Cultura

Covid-19. Governo aprova realização de "eventos teste-piloto" na Cultura

Os "eventos teste-piloto" serão organizados em articulação com a DGS.

O Conselho de Ministros aprovou esta quinta-feira um diploma que prevê a possibilidade de este ano serem realizados "eventos teste-piloto", em articulação com a Direção-Geral da Saúde (DGS), para definição de novas orientações técnicas, no setor da Cultura.

O diploma admite ainda a realização de testes de diagnóstico do vírus SARS-CoV-2, por imposição da DGS ou por iniciativa do promotor do evento.

Estas ações estão previstas no decreto-lei "que altera as medidas excecionais e temporárias de resposta à pandemia de covid-19, no âmbito cultural e artístico", hoje aprovado em Conselho de Ministros, e que "estabelece as normas aplicadas aos espetáculos do ano de 2021".

"A criação de uma linha de crédito específica", para o setor dos espetáculos ou festivais, está também a ser analisada pelos ministérios da Cultura e da Economia, adianta por seu lado o comunicado entretanto divulgado pelo gabinete da ministra da Cultura, Graça Fonseca.

"O Ministérios da Cultura e da Economia estão a trabalhar no sentido de criar medidas adicionais de apoio ao setor dos espetáculos ou festivais, tal como proposto pelas respetivas entidades representativas, nomeadamente a análise da criação de uma linha de crédito específica", lê-se no comunicado.

As salas de espetáculos, teatros, auditórios e salas de exibição de filmes cinematográficos e similares reabrem a 19 de abril, com as mesmas regras em vigor à data do encerramento.

De acordo com as conclusões do Conselho de Ministros desta quinta-feira, as salas têm de fechar às 22:30, nos dias úteis, e às 13:00, aos fins de semana e feriados.

As regras de segurança a aplicar são mesmas aprovadas para o primeiro 'desconfinamento', em maio de 2020, com a Orientação 028/2020, da DGS, ainda em vigor.

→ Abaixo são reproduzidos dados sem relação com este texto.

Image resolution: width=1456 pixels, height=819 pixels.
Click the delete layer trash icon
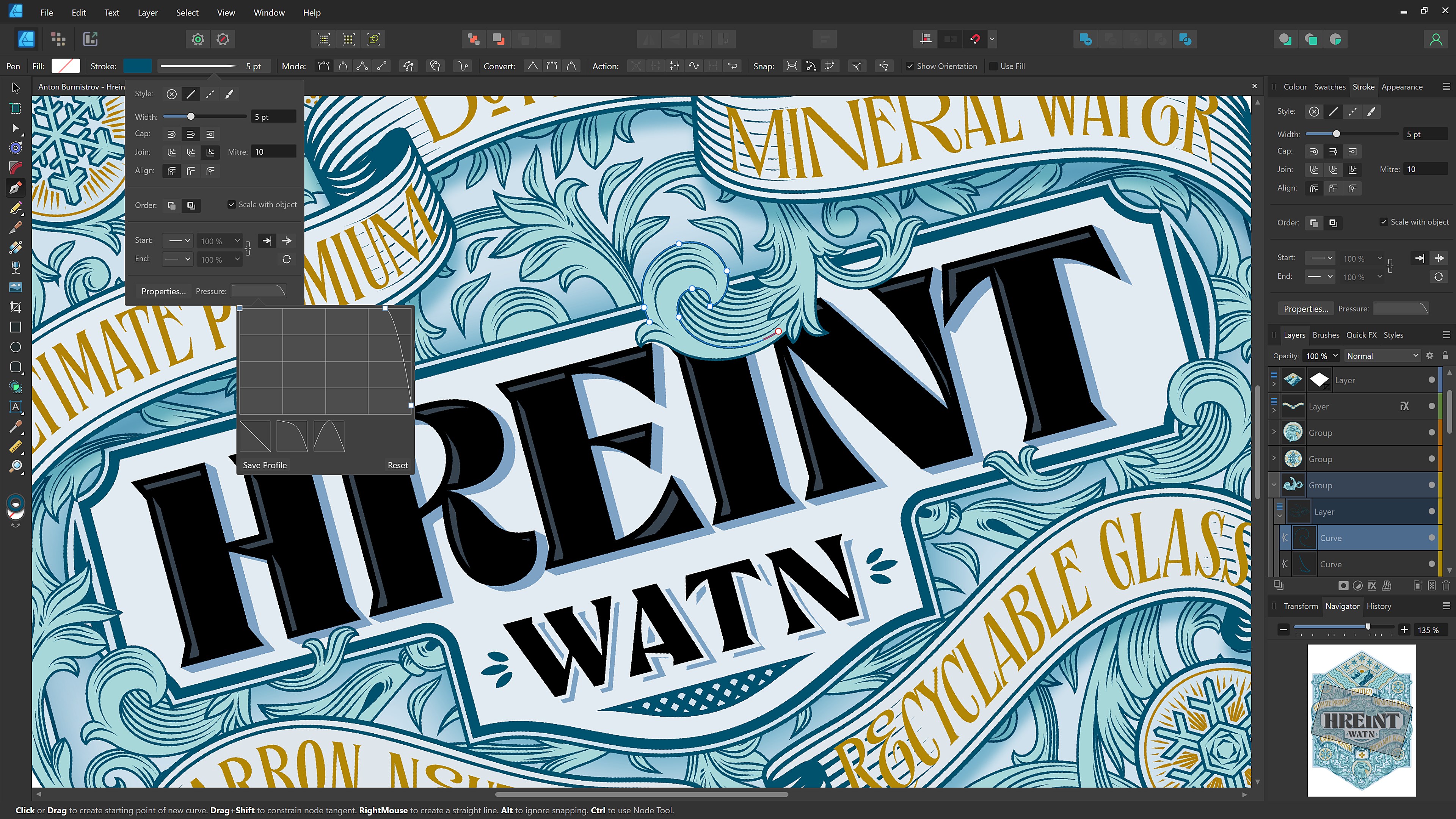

Na conclusão do comunicado, o Ministério da Cultura "reitera o empenho (...) no agendamento dos eventos teste-piloto", e na possibilidade de "alteração da orientação em vigor", que diz respeito à utilização de equipamentos culturais, nomeadamente salas de espetáculos, de exibição de filmes e similares, assim como à realização de programação ao ar livre, com limites de público, em função do distanciamento físico e da área disponível.